**Extract:**
==*==

The oldest surviving smock mill in the country is right here in the village. Recently painted by a dedicated team of volunteers you might not appreciate its age.
It still works although not too frequently, after all it is old. You can see how it all works through a conducted tour. Its clever how they even use the wind to raise the sacks of wheat to the top floor where the process begins.
Pedestrian access is alongside the Whip Inn in Main Road - park in Pink Road.
For more information and opening hours visit the Windmill website
Can you work out what this is? Another clue is that it is a seasonal event.
I'm sure you know what a maze is and this is just that but this one is different every year because it is cut out in a field of, well you know what.
Designed for the family there are other accompanying activities and its open for the Summer school holidays. There are numerous direction signs from anywhere near the village.
Although you can walk through at any time if you stick to the public footpath, you will miss the opportunity to visit the stables and get the background of each horse - some are famous and most kids love getting close to the horses. It's open 2-4pm daily.
The Horse Trust is a charity, originally established back in 1886 to help the working horses in London. It now caters for the retirement needs of over 100 horses, donkeys and ponies.
Although strictly speaking a commercial enterprise its been a feature of the village for some time and you can see some interesting metal sculptures outside with some more practical creations inside.
It uses traditional skills to create just about any metal object you desire.
John Gomme was the first proprietor - it had to be a Gomme otherwise it wouldn't be Gommes' Forge would it.
Its history is not precise but it is known to have been working around 1850. Sixteen persons with, in most cases, ever rarer skills were employed - smiths, iron founders, pattern makers, wheelwrights, carpenters, farriers and a millwright.
Its in Foundry Lane surprising as that may be. Take Loosley Hill opposite the Whip Inn and carry on straight down
Appeared mysteriously in the chalk hillside in the early 1700's. It can be seen from your car approaching Princes Risborough from Thame. Although it can be seen from the A4010 it is not a good idea from a car as you will only get a fleeting glimpse and it means taking your eye off the road.

==*==

**Supplied material:**
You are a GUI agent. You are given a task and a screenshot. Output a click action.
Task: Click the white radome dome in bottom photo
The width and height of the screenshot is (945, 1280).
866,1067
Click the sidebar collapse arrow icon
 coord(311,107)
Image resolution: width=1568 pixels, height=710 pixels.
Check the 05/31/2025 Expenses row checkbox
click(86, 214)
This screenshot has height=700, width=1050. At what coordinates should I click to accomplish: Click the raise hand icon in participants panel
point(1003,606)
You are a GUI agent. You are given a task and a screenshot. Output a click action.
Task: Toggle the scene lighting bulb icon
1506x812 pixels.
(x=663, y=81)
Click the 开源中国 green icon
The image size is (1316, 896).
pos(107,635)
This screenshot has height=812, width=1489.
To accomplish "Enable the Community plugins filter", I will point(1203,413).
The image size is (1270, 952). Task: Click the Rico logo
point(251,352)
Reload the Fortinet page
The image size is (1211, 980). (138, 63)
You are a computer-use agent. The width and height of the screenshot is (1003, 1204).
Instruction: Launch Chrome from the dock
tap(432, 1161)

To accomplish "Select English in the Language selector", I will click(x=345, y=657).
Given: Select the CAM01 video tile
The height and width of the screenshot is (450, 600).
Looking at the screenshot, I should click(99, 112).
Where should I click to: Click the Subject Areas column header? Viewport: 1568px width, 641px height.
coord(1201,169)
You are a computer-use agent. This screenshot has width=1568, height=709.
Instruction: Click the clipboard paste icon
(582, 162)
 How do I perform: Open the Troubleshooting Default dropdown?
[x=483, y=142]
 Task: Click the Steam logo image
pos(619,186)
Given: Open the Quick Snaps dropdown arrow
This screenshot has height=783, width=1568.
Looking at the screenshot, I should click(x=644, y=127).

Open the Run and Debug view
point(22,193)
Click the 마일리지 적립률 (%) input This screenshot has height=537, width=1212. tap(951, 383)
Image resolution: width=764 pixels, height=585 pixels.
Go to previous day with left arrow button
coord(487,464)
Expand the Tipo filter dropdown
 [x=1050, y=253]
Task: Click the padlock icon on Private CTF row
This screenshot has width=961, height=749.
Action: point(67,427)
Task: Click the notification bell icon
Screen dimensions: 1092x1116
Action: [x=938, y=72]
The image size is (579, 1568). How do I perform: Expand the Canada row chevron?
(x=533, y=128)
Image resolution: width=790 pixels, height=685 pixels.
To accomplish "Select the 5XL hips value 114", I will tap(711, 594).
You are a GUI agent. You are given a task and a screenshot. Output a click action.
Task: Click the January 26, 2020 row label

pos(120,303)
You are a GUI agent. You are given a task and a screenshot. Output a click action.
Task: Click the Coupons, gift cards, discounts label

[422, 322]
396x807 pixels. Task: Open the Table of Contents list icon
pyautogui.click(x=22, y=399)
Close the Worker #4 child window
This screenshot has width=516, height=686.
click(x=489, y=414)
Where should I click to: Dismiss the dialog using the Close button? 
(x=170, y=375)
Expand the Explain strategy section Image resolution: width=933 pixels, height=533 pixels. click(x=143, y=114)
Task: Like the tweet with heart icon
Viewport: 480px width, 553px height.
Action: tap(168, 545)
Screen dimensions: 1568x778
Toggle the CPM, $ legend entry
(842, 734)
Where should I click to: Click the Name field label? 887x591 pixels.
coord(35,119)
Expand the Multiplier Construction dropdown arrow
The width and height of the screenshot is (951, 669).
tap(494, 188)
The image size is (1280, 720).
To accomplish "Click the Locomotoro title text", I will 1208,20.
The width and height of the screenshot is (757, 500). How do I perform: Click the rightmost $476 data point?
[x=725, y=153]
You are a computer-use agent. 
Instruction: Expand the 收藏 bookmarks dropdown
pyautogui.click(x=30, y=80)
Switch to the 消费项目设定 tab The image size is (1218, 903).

==*==

**To do:**
Repeat the entire village sights text word for word. Rely only on the village sights text, not on the material.

**Problem solution:**
The oldest surviving smock mill in the country is right here in the village. Recently painted by a dedicated team of volunteers you might not appreciate its age.
It still works although not too frequently, after all it is old. You can see how it all works through a conducted tour. Its clever how they even use the wind to raise the sacks of wheat to the top floor where the process begins.
Pedestrian access is alongside the Whip Inn in Main Road - park in Pink Road.
For more information and opening hours visit the Windmill website
Can you work out what this is? Another clue is that it is a seasonal event.
I'm sure you know what a maze is and this is just that but this one is different every year because it is cut out in a field of, well you know what.
Designed for the family there are other accompanying activities and its open for the Summer school holidays. There are numerous direction signs from anywhere near the village.
Although you can walk through at any time if you stick to the public footpath, you will miss the opportunity to visit the stables and get the background of each horse - some are famous and most kids love getting close to the horses. It's open 2-4pm daily.
The Horse Trust is a charity, originally established back in 1886 to help the working horses in London. It now caters for the retirement needs of over 100 horses, donkeys and ponies.
Although strictly speaking a commercial enterprise its been a feature of the village for some time and you can see some interesting metal sculptures outside with some more practical creations inside.
It uses traditional skills to create just about any metal object you desire.
John Gomme was the first proprietor - it had to be a Gomme otherwise it wouldn't be Gommes' Forge would it.
Its history is not precise but it is known to have been working around 1850. Sixteen persons with, in most cases, ever rarer skills were employed - smiths, iron founders, pattern makers, wheelwrights, carpenters, farriers and a millwright.
Its in Foundry Lane surprising as that may be. Take Loosley Hill opposite the Whip Inn and carry on straight down
Appeared mysteriously in the chalk hillside in the early 1700's. It can be seen from your car approaching Princes Risborough from Thame. Although it can be seen from the A4010 it is not a good idea from a car as you will only get a fleeting glimpse and it means taking your eye off the road.